The Avengers/Marvel Movie Universe
I had seen all the Phase 1 movies (except for Hulk, which I watched much later) in thier opening weeks at the cinema with the previously mentioned group of geeks and thoroughly enjoyed them. But somehow it wasn't until The Avengers that it all started consuming my life. Possibly Tumblr is to blame? I can't be sure. It was something about Loki. I can't resist an attractive, dangerous villain. I had been Tumblring small time for about a year, mostly for Batman stuff. But a search for Avengers/Loki/Tom Hiddleston set off an avalanche. Send help. There is still Phase 2 OMG. I think I want to wring Kevin Feige's neck for ruining my life. Or maybe hug him for enhancing it.

Thor & Loki
It was a natural progression I guess. I saw Thor when it came out, went "Wow that was cool, Heimdall was awesome, Chris Hemsworth shirtless is complete eye candy", but then I seemed to forget about it. It wasn't until after The Avengers and getting caught up in the online world that I became a hardcore ThunderFrost shipper. Ugh, so much angst and pretty. And they're pretty much immortal so it just goes on and on and *I think I died*. It also opened the door for getting interested in actual Norse Mythology. Sure, most of what I know stems from BetterMyths, but that is retelling actual Norse myth. Just in an unconventional manner. Must... read... all.. the... ThunderFrost... fic. And the comics, yes, whoever thought Journey into Mystery was a fun idea should be shot. If I end up dying of a heart attack or something - this is why.

Tom Hiddleston
Ah Tom. He plays Loki. He is ridiculously aesthetically pleasing. He is a damn good actor (and does brilliant and hillarious impressions!) He is intelligent. He is a geek.
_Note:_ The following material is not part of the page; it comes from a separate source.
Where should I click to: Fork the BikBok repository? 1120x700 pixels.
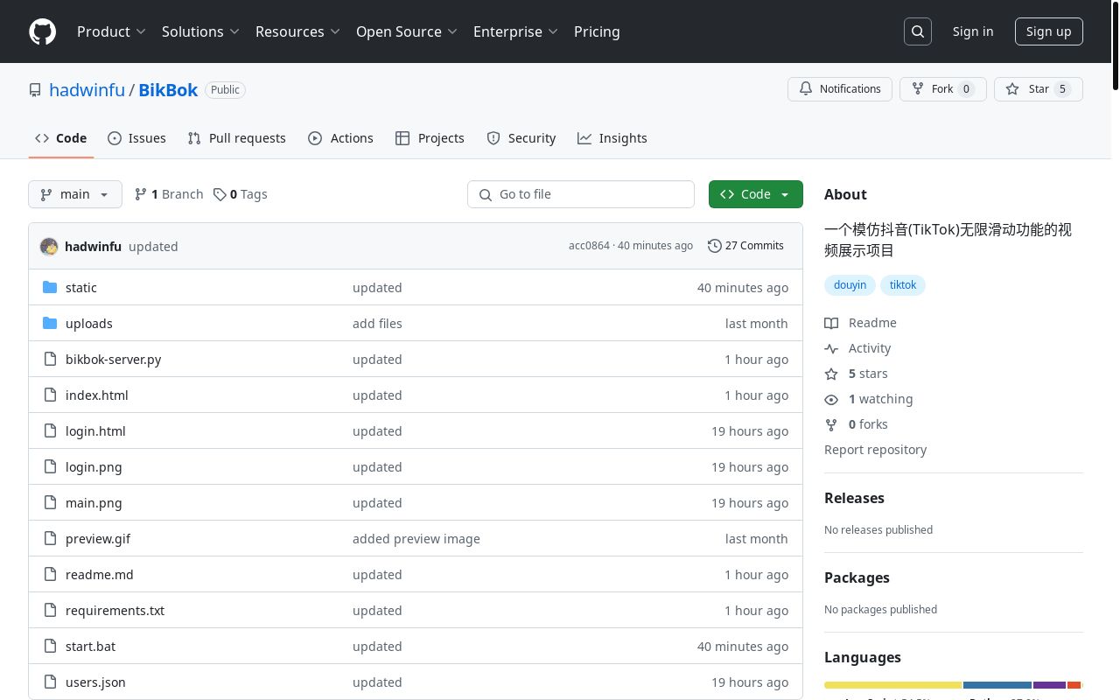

He is a fanbaiter (def: a celebrity who deliberately does stuff to send the fangirl hordes into a flailing tizzy - have a look at his Twitter account for a start). He is a geniunely lovely guy from the looks of things. He has an adorable bromance going on with Chris Hemsworth. He is 8 feet tall or something. The bastard is perfect okay?

BBC's The Hollow Crown
The Tom love meant I had to look up more of his work. Probably the most impressive is this series of remakes of Shakespeare's Henriad. I just love how these are done. Instead of overwrought "Shakespearean" acting, the lines are spoken in a much more natural manner. It meant I could sit down and watch them, being pretty unfamiliar with the plays, and have a pretty good idea of what was going on. I now know large chunks of the plays and am still trying to complete my reviews of the other 3 (I have already done Richard II). Also - medieval style warfare, political intrigue and English monarchy? Bring it on!
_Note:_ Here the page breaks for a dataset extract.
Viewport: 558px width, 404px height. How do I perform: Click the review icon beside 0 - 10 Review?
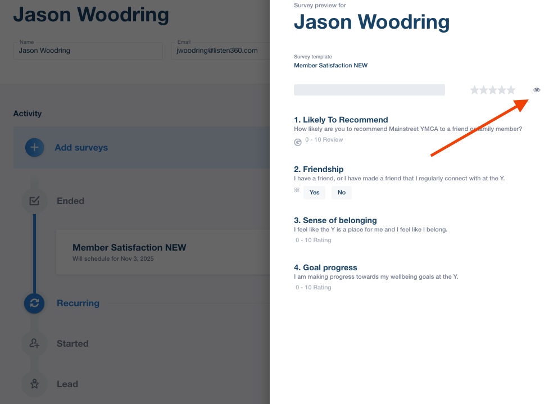point(298,142)
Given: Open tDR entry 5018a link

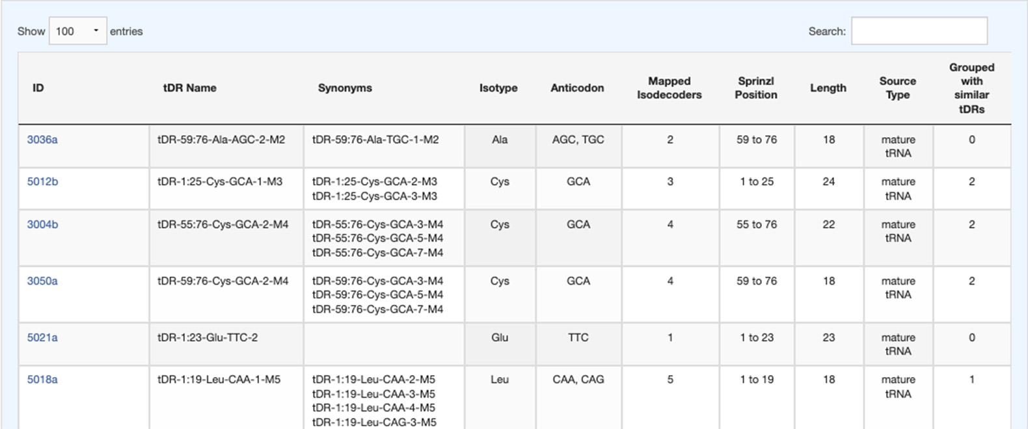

Game of Thrones/A Song of Ice and Fire
And we come to my most recent fandom. After hearing others rave about it I downloaded this and after a while finally got around to watching the first episode. Then the next day I watched the second episode. By Season 2 I was sitting down after work and watching 4 episodes in a row. Again, it has that medieval warfare/political intrigue/monarchy combo that I seem to be really into at the moment. The characters are all fascinating and compelling, whether they are lovable or disgusting. I am currently reading my way through the books and hanging out for season 3 next March.
The Future
Well, I'm currently watching Sherlock. I need to watch more of Supernatural. I have Young Justice, White Collar and Teen Wolf on my hard drive waiting to be watched. What will be my next obsession?